> **TEXT EXCERPT**
** begin **

Spirits vs waterborne… when finishing my new cabin I decided to try a transparent exterior stain (yes, on the interior walls) from Cabot. This was an oil based product, and except for the time it took for the odor to dissapate, it worked great. When I finished the last room last year, the oil based product had been discontinued in favor or the new waterborne product… not nearly as nice to work with, not quite the same color (fortunately it's a different room so you can't really tell), and the odor took even longer to go away.


----------



## b2rtch

The last time I used some , it never set/harden. 
Even several days later it was still sticky.
I removed it and I used brush on lacquer


----------



## jeffswildwood

I have a love/hate relationship with minwax products. I will be using one can of polyurethane and it will work perfect for me. Go on smooth, lay flat, nice shine and appearance. Then I will get another can when I run out and it will be a fight the whole way. Go on uneven, Try to run, (even on a flat surface), have trouble drying and have to be re-sanded and start over. Even seems thicker then the prior can. Maybe a quality control issue. I have three cans left (gloss, semi-gloss and satin) and when gone I'm going to try other products. I do have good luck with their stains. That is when sanded to 220. When I move up to 320 I have to be ready for multiple coats. I tried polyshades one time (one) never again. Poly and stain together just didn't work for me.


----------



## CharlieM1958

Minwax may or may not be inferior to some other brands, but I seriously doubt that is what's responsible for the original poster's complaints.

I totally agree with Lee… Water-based poly behaves quite differently from oil-based. There is a definite learning curve. FWIW, I've had very good results applying Minwax polycrylic with a foam brush.


----------



## Jofa

Great responses everyone.

I have no doubt that Lee's assessment is spot on. I'm not accustomed to water borne stuff and I'd bet the issue is, for the most part, me and my technique.

As an update…

I have a few coats on the project and knocked it back with some 180, simply to get things even. I then laid another coat and it's better. Not great but better.

Charlie, a foam brush may be the way to go moving forward.


----------



## b2rtch

I was told to never use foam brushed as they live tons of air bubbles.
I understand that a plastic "spreader" as for Bondo (almost like wide putty knife) or similar work well. I never tried it.

** end **

> **DATA SHOWN**
** begin **

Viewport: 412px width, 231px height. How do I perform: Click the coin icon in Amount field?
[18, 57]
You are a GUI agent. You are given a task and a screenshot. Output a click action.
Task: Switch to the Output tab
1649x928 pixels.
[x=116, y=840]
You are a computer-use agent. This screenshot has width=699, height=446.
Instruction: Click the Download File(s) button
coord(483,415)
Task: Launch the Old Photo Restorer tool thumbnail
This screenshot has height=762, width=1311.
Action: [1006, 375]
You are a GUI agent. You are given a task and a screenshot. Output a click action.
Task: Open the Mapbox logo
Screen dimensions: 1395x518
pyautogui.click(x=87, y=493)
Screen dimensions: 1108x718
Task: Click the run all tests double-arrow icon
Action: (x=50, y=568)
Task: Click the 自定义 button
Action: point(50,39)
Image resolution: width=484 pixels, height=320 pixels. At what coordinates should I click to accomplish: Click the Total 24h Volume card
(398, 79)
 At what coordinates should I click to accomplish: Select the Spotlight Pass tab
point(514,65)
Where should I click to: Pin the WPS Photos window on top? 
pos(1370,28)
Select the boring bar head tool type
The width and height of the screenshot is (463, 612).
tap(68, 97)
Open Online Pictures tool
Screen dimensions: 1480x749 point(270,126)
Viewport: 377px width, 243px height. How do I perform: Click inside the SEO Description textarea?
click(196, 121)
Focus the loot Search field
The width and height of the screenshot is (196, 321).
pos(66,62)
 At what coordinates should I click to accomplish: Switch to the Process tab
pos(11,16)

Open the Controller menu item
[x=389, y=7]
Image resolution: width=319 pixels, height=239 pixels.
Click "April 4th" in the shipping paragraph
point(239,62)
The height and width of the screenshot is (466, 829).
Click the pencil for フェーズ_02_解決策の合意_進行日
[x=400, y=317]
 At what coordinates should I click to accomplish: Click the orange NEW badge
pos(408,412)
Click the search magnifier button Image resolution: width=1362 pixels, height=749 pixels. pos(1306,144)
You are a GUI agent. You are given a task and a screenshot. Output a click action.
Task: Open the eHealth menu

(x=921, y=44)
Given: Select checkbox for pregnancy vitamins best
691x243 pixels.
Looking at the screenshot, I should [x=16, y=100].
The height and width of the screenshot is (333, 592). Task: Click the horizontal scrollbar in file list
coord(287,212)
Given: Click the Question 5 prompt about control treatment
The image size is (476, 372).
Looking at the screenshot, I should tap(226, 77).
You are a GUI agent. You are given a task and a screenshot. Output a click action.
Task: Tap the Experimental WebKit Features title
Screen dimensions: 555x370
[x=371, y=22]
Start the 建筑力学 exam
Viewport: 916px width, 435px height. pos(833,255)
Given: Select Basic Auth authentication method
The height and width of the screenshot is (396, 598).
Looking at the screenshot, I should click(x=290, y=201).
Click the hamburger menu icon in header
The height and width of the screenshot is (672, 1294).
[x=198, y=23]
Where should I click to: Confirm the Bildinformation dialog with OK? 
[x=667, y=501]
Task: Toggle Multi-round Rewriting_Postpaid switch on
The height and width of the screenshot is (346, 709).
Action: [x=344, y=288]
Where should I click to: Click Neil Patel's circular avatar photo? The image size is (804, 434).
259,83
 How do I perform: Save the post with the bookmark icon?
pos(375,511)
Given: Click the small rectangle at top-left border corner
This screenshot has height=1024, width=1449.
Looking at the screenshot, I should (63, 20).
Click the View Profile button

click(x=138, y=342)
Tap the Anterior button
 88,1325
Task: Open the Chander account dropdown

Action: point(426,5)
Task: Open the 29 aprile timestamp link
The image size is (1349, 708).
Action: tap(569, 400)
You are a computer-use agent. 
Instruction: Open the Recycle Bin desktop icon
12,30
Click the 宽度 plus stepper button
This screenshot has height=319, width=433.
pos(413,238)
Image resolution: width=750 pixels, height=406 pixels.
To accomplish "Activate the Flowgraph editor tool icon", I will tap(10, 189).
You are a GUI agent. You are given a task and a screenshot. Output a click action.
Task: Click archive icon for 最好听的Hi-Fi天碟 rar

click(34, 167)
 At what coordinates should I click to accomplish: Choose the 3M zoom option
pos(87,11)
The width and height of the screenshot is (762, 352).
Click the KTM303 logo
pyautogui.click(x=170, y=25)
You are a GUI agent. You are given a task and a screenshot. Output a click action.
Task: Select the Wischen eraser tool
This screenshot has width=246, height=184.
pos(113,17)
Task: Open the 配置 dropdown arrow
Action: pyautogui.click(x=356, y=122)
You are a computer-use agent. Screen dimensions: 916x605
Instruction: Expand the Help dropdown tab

** end **

> **WHAT THIS TASK INVOLVES**
Carry on the forum thread about water-based polyurethane and Minwax finishes, starting right after its final post.

> **THE RESULT**
----------



## JonHitThingWithRock

The first few times i tried waterbourne I either brushed or foam brushed minwax polycrylic, which didn't work very well, especially on inside corners where it built up and looked crappy. Once I started spraying, it all made sense, waterbourne works thousands of times better sprayed (IMO). The minwax polycrylic I used is, admittedly, 5 or 6 years old and has been frozen and thawed many times and still basically works fine, albeit with some minor adhesion issues. As far as brands go, I've been trying out Ace hardware brand polyurethane and water-based stuff and am far happier with them than I am with Minwax's stuff, especially their polyurethane which is FAR less plasticky than minwax, and evens itself out much nicer, even when I'm in a hurry and don't pay much attention to what I'm doing.

I'm basically using up what remains of my oil-based stock and moving to water-based completely, it may seem like more work to spray because you have to set your compressor to a specific pressure, strain your finish, adjust the gun, spray the finish, pour the remainder back into the can, clean out the gun, let it dry, put it back together, yada yada, but I've timed myself, and it takes me less time to spray a coat of waterbourne and clean the gun than it does to wipe on a coat of polyurethane, plus I can do the second and third coat the same day and be completely done, where poly takes me a week because I have to wait so long for each coat to dry, and I do five coats because they're thinned. I think if you take the plunge, buy a gun and try spraying, and you like the look of laquer you'll probably like waterbourne, but try general finishes and the ace hardware brand, IMO they're both a lot better than minwax.

As for spraying, you can go as cheap as the $12 harbor freight gun and get acceptable results, or go better out of the gate and pickup a ~$50 gun from home depot or lowes (I got a $50 husky from hd) along with a cleaning kit, if you have an air compressor, you're all set (you don't need an enormous compressor to spray).


----------



## cutworm

10-4 on that. When I spray waterborne it tends to be grainy. I can,t make myself move closer. I am improving.
To repeat others GF is really good stuff. I sprayed some kitchen chairs with their milk paint and it,s really durable.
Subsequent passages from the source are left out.